## Data
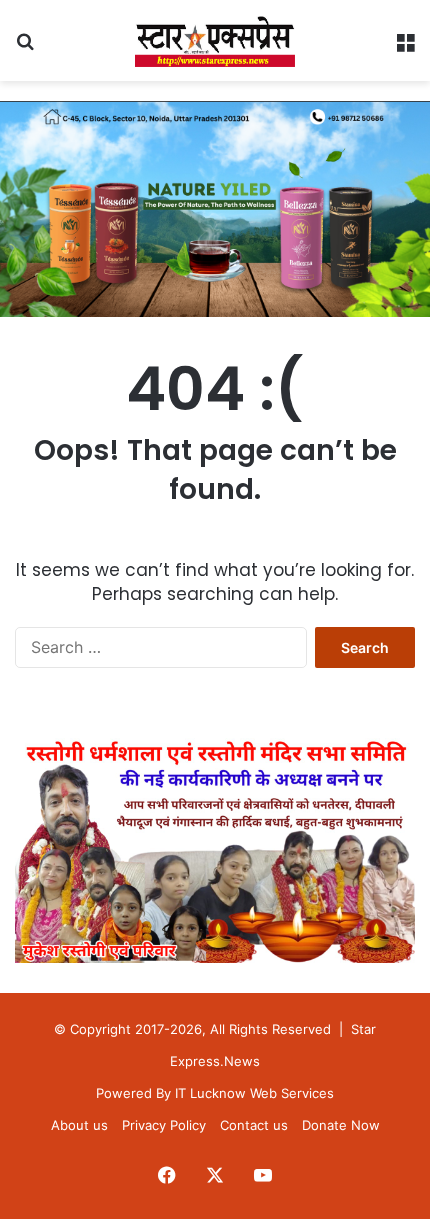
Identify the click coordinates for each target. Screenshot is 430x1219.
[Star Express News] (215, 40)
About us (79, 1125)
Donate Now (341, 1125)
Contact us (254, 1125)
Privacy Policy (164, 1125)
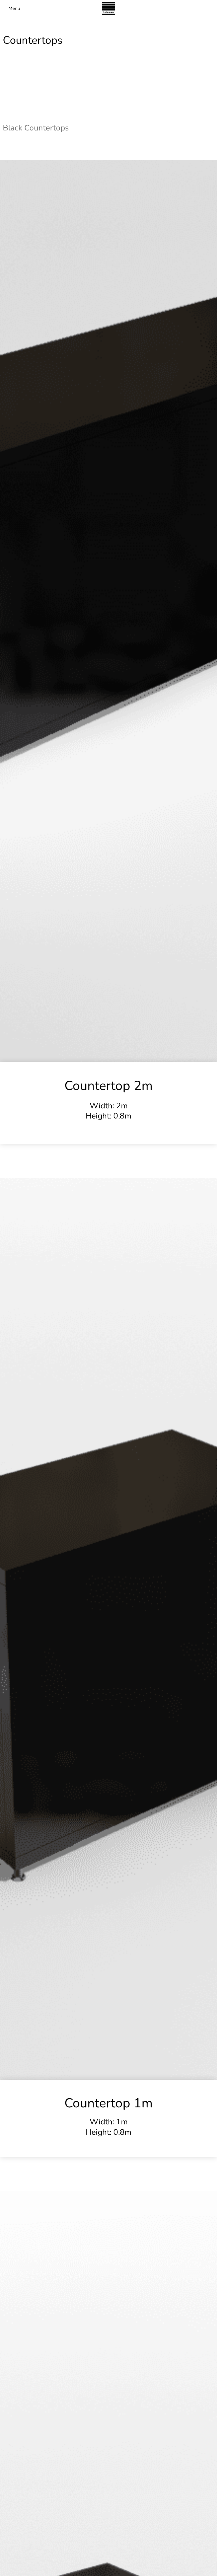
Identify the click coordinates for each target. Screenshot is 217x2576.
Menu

---

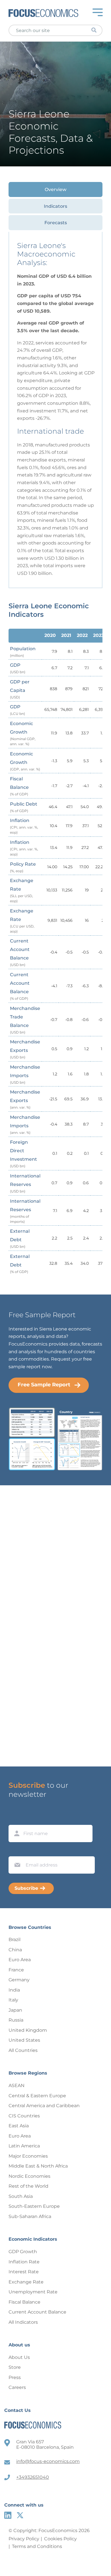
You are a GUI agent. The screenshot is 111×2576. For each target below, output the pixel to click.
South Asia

## Try it
When a line of the records includes "coordinates", that line belongs in the answer.

## Result of this task
Identify the click coordinates for each target. Screenshot is 430x1219.
Identify the click coordinates for each target. Screenshot is 217x2576.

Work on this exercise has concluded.